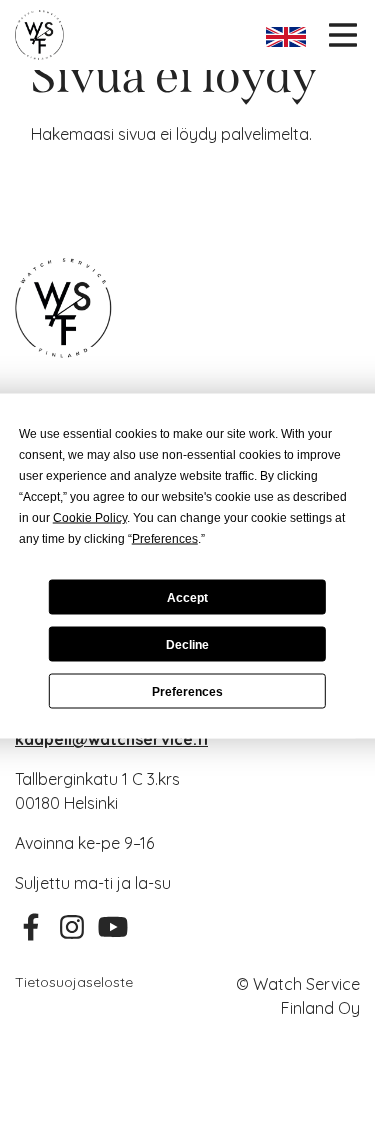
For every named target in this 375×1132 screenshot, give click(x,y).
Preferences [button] (165, 539)
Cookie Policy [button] (90, 518)
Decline (187, 644)
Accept (187, 597)
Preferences (187, 691)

▸ What this task involves
Reprint exactly, and only, the lines running from the one containing "Preferences [button] (165, 539)" through the last line of the listing above.

▸ Task result
Preferences [button] (165, 539)
Cookie Policy [button] (90, 518)
Decline (187, 644)
Accept (187, 597)
Preferences (187, 691)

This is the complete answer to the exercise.